Минут через пятнадцать раздался свист. Высвистывали «Катюшу».
Двинулись цепью, отойдя друг от друга метров на семь. Мало ли что…
Маштаков ждал их возле серой глыбы, какой ночью казался вход в бункер.
Рядом с ними стояли трое, видимо, те, о ком он столько раз говорил, — Коровин, Ганзя и Рахимов, поздоровались.
— Ну что, — сказал Маштаков, — пошли на экскурсию.
Помещение, укрытое толстым слоем бетона, разветвлялось на множество коридоров, в каждом из которых было множество комнат. Видимо, кабинеты.
В ближнем коридоре все было завалено мешками и заставлено ящиками и коробками.
— Вот все, что смогли найти и спрятать, — пояснил Маштаков. — Это со всех трех караванов. Товарищ Рахимов, например, из второго каравана, может рассказать, а я пока проверю готовность.
Рахимов послушно подтянулся:
— Мы на них наткнулись километрах в двадцати в сторону Гродно. Они совсем с дороги сбились, да и… От трех машин только два человека осталось, да и те у нас на руках…
Рахимов помолчал, потом продолжил:
— Мы их всех там и похоронили.
Вернулся Маштаков.
— Все готово, как и договаривались. Можете сейчас отдохнуть с дороги, а я пока документы просмотрю. Может, что и найдем из того, о чем говорил товарищ Кольчугин. А часа через три двинем, а, товарищ Миронов?
Миронов кивнул. Лезть в бумаги, собранные НКВД, он не имел никакого желания, а вот отдохнуть беззаботно часа два-три это можно!
Он, кажется, и задремал уже, когда подошел Зарембо, растолкал, доложил:
— Ребята какой-то шум услышали, меня позвали. Люди идут, машины едут. Короче, сам понимаешь…

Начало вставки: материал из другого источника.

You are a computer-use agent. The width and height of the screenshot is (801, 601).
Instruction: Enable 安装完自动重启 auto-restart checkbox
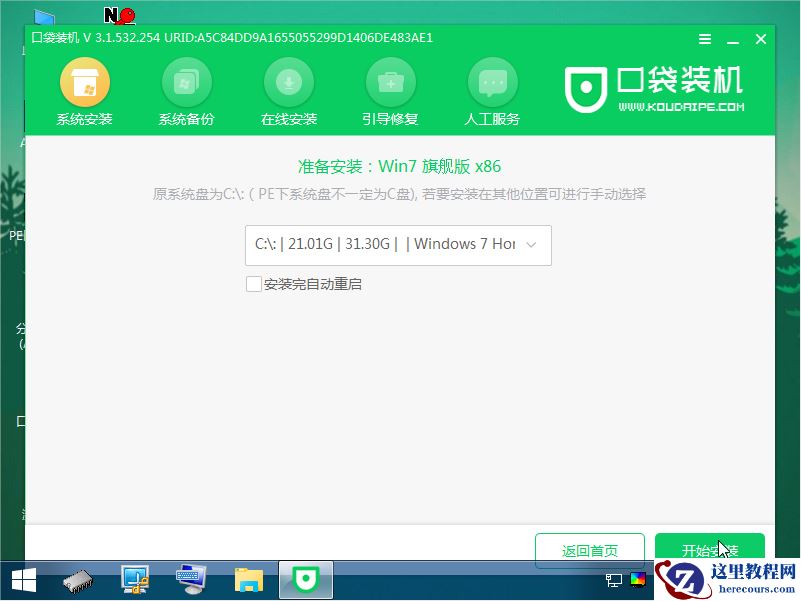coord(254,284)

— Много их? — спросил Миронов, энергично растирая лицо.
— Кто ж знает? Не подошли еще, а наших посылать опасно… Мало ли что…
Миронов кивнул:
— Пошли — посмотрим… Маштакова позови…
Зарембо решил по-своему: на поиски сержанта отправил партизана, велев ждать потом тут, на этом самом месте.
Встретились вскоре.
Зарембо обрисовал обстановку наверху.
— Немец идет в большом количестве, с техникой. С какой — пока не узнали, но разведчиков отправили.
Маштаков рассказывал про свой обход:
— Проделали воздуховоды, чтобы огонь не загас, так что все выгорит!
Потом все-таки уточнил:
— Ну, должно, по крайней мере…
И посмотрел на Миронова.
— Какие решения будут?
Миронов медлил с ответом, спросил нерешительно:
— Если поджечь, долго все будет гореть?
Маштаков ответил так, будто высчитывал на бумаге столбиком:
— Часа полтора минимум.
И, понимая сомнения Миронова, добавил:
— Можно изнутри закрыться.
Миронов стремительно повернулся к нему:
— С ума сошел? Сгореть хочешь?
Маштаков наклонил голову и бубнил, как нашкодивший старшеклассник:
— Там же не всюду бумаги да керосин. Можно уйти подальше, не достанет.
— Маштаков, — наставительно проговорил учитель физики Миронов Петр Кириллович. — Горение есть процесс поглощения кислорода, значит, что?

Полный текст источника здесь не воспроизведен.